Dartmouth College theoretical physicist Marcelo Gleiser has an interesting essay this week which deals with the possibility of life around the universe and, more to the point, what such life might be like. It was spurred by the recent discovery of one of the most promising possible Earth-like worlds yet, orbiting in the “Goldilocks zone” of its parent star, where water could exist in liquid form. As more and more of these planets are identified, scientists will be focusing their search for possible forms of intelligent life in those regions of the galaxy.
But if life exists, Gleiser wonders, would it necessarily have advanced to a state of technological intelligence the same way it happened here on Earth? Dr. Gleiser thinks we might not want to get our hopes up too far. Many of his colleagues assume that the Universe is “just right for life” because it happened here, but we may be the exception to the rule.
The assumption here is that if physics and chemistry are the same then biology will develop. When we think alien life we are thinking in terms of Darwinian evolution via natural selection, which is a very good bet. Of course, we will only know for sure once we discover a sample of alien life, study its genetics, etc. But it’s hard to think that the very general principles set forth by Darwin won’t apply to other forms of life. If there are multiple life forms and limited resources, the rest will follow.
Of course, that says nothing of the particulars of possible alien life. A very clear distinction must be made between simple, unicellular life and more complex life forms. It’s hard to doubt that Earth is the only planet where life took hold. After all, we have seen how resilient it is here, with extremophiles defying our previously held assumptions of where life can thrive. However, there is a huge difference between simple life and complex life. Contrary to what many believe, evolution doesn’t lead to complex life forms: evolution leads to well-adapted life forms.
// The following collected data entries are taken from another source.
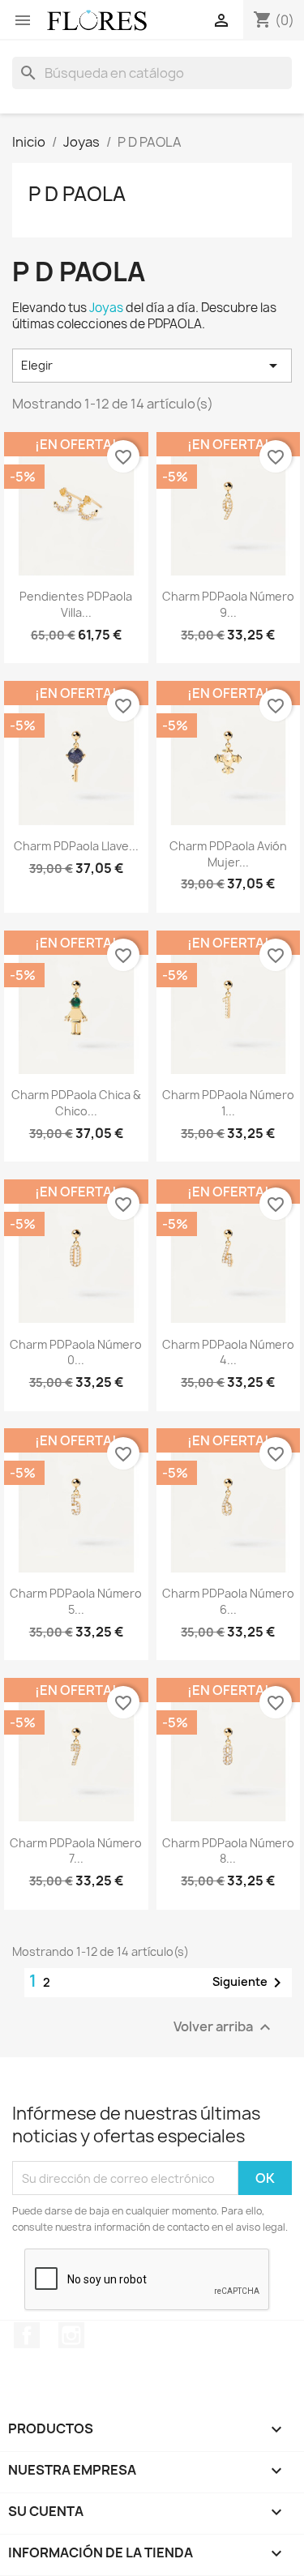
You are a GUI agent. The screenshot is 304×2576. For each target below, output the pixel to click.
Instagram (71, 2335)
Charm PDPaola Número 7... (76, 1851)
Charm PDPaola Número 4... (228, 1352)
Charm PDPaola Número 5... (76, 1601)
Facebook (27, 2335)
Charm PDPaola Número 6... (228, 1601)
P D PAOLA (77, 194)
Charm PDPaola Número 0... (76, 1352)
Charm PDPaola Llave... (76, 846)
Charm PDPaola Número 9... (228, 604)
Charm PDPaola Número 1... (228, 1103)
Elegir (152, 365)
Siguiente (249, 1982)
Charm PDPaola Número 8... (228, 1851)
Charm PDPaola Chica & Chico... (76, 1103)
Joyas (106, 307)
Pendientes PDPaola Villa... (75, 604)
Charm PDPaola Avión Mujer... (228, 854)
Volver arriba (224, 2028)
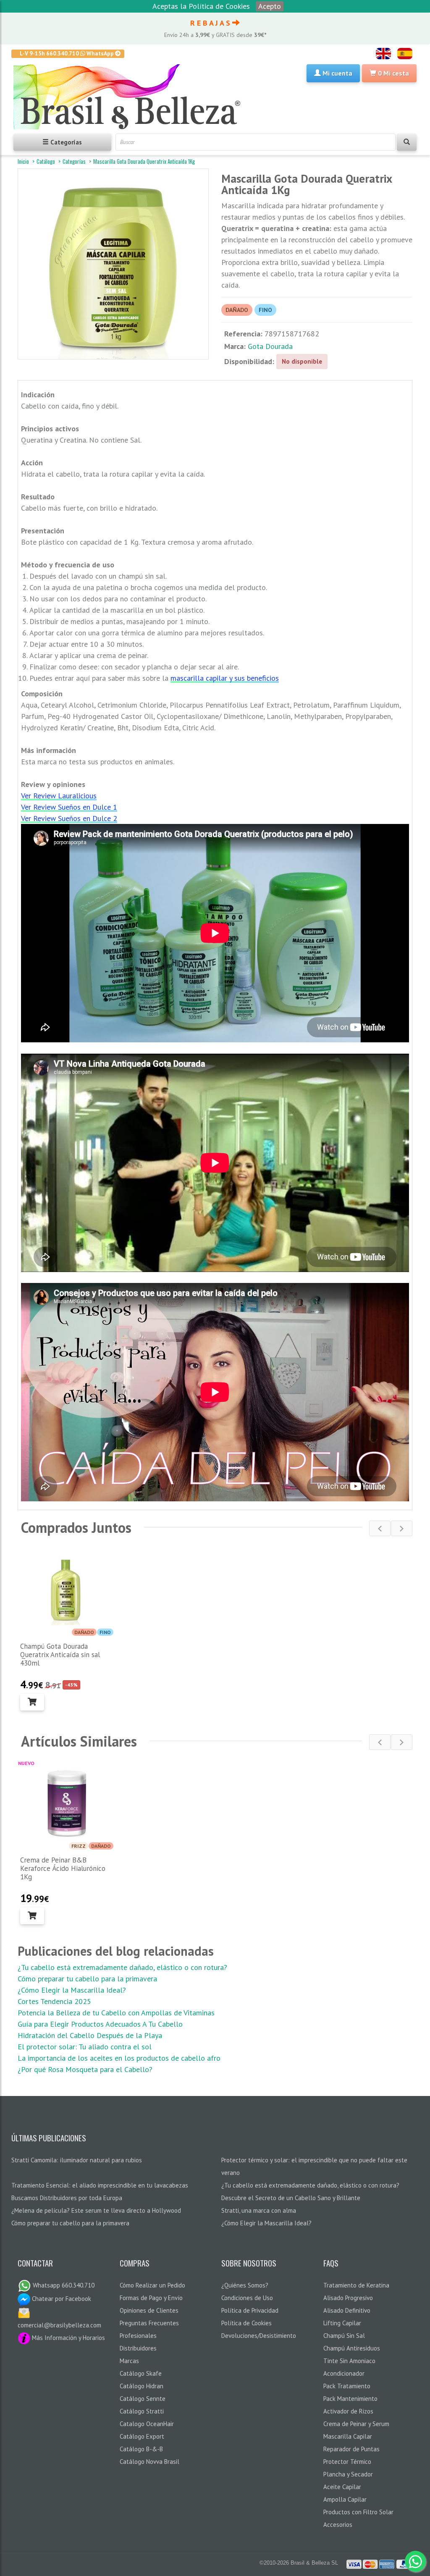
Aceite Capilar (342, 2487)
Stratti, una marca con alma (258, 2210)
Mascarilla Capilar (347, 2436)
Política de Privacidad (249, 2310)
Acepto (269, 6)
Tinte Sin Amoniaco (349, 2361)
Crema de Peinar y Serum (356, 2424)
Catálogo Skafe (141, 2373)
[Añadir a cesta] (32, 1702)
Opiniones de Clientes (149, 2310)
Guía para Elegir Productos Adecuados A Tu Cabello (100, 2024)
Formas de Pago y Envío (151, 2298)
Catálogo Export (142, 2436)
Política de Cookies (246, 2323)
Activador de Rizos (348, 2411)
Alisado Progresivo (348, 2298)
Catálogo (46, 161)
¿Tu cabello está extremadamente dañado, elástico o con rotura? (122, 1967)
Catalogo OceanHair (147, 2424)
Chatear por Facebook (60, 2299)
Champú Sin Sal (344, 2336)
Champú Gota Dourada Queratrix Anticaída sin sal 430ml (60, 1655)
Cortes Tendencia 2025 (54, 2001)
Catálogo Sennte (142, 2399)
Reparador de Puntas (351, 2449)
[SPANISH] (404, 53)
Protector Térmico (347, 2462)
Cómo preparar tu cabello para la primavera (87, 1978)
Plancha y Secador (348, 2474)
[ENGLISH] (383, 53)
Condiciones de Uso (247, 2298)
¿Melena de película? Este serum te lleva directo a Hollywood (96, 2210)
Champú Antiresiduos (351, 2348)
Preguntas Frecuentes (149, 2323)
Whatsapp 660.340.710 (62, 2285)
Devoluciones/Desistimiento (258, 2336)
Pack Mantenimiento (350, 2399)
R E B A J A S (211, 23)
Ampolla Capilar (345, 2499)
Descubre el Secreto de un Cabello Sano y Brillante (290, 2198)
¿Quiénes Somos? (244, 2285)
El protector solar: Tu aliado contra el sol (85, 2046)
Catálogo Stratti (142, 2411)
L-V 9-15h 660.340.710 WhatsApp (67, 53)
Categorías (74, 161)
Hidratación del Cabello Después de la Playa (90, 2035)
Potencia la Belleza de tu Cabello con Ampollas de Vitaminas (116, 2012)
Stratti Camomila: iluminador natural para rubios (76, 2160)
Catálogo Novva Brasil (149, 2462)
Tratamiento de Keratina (356, 2285)
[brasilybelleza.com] (130, 96)
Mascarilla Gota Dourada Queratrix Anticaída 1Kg (144, 161)
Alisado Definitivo (346, 2310)
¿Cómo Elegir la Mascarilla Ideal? (72, 1990)
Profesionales (138, 2336)
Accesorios (337, 2525)
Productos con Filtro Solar (358, 2512)
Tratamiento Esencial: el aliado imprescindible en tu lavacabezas (99, 2185)
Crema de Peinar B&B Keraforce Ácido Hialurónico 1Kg (62, 1868)
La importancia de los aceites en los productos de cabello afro (119, 2058)
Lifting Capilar (342, 2323)
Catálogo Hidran (141, 2386)
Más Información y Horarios (67, 2338)
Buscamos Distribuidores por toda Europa (66, 2198)
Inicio (23, 161)
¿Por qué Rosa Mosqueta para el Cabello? (85, 2069)
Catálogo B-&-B (141, 2449)
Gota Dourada (270, 346)
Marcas (129, 2361)
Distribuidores (138, 2348)
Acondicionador (343, 2373)
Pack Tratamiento (346, 2386)
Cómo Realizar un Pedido (152, 2285)
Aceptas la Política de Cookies (201, 6)
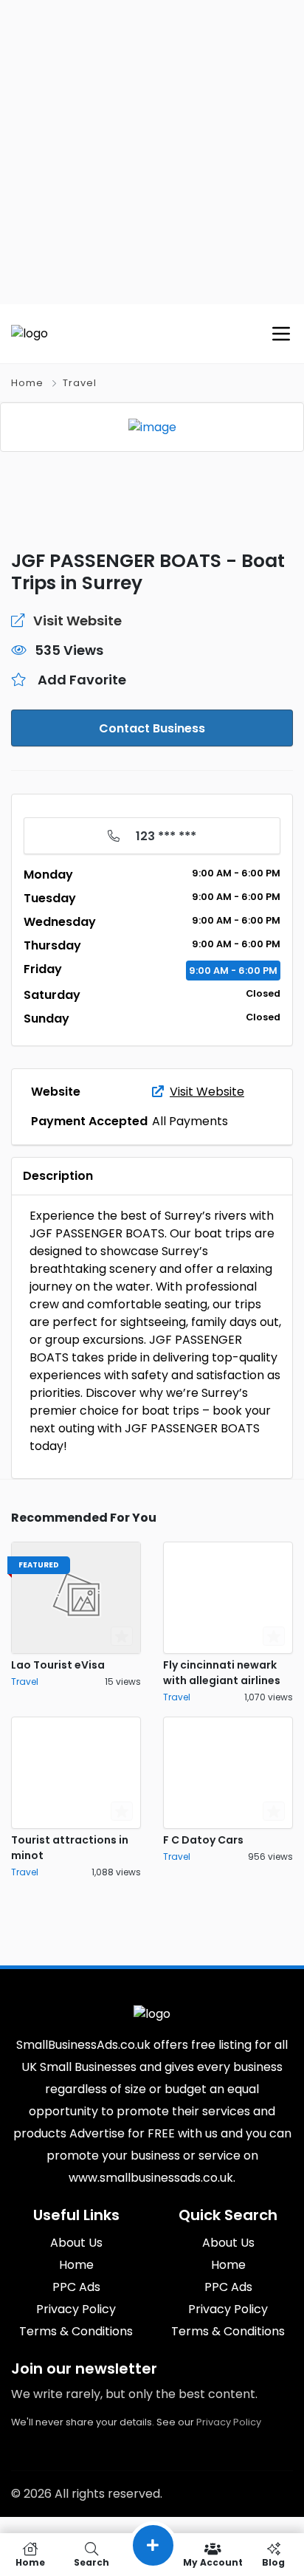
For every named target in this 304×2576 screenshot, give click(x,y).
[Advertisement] (152, 152)
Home (27, 383)
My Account (213, 2561)
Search (91, 2561)
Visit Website (207, 1091)
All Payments (190, 1121)
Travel (80, 383)
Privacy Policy (228, 2422)
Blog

I’ve heard this argument made before and, as depressing as it may be, it carries a lot of weight. Some very well respected biologists have claimed that life on Earth only made the jump from what essentially amounted to little more than pond scum to more complex, multicellular forms through a rather remarkable and stressful series of events.
The theory, in short form, is that simple, unicellular life which thrives in a given climate has absolutely no reason to make the jump to something more complex and unlikely if the prevailing conditions are allowing it to succeed just fine as it is. A drastic change in environmental factors is required to challenge the organism and create the opportunity for something new and improved to adapt. But the catch is, if the environmental change is too drastic and harsh, the life form simply dies off and the process has to begin all over again. (Or have life disappear entirely.)
Should we develop the technology to get a really good look at any of these Goldilocks worlds, will we find ET hard at work building a rocket? Or even something as advanced as a cow? Or is it far more likely, as Dr. Gleiser seems to suspect, that we’ll find worlds covered in green slime which have dominated their environment and never found a need to advance further?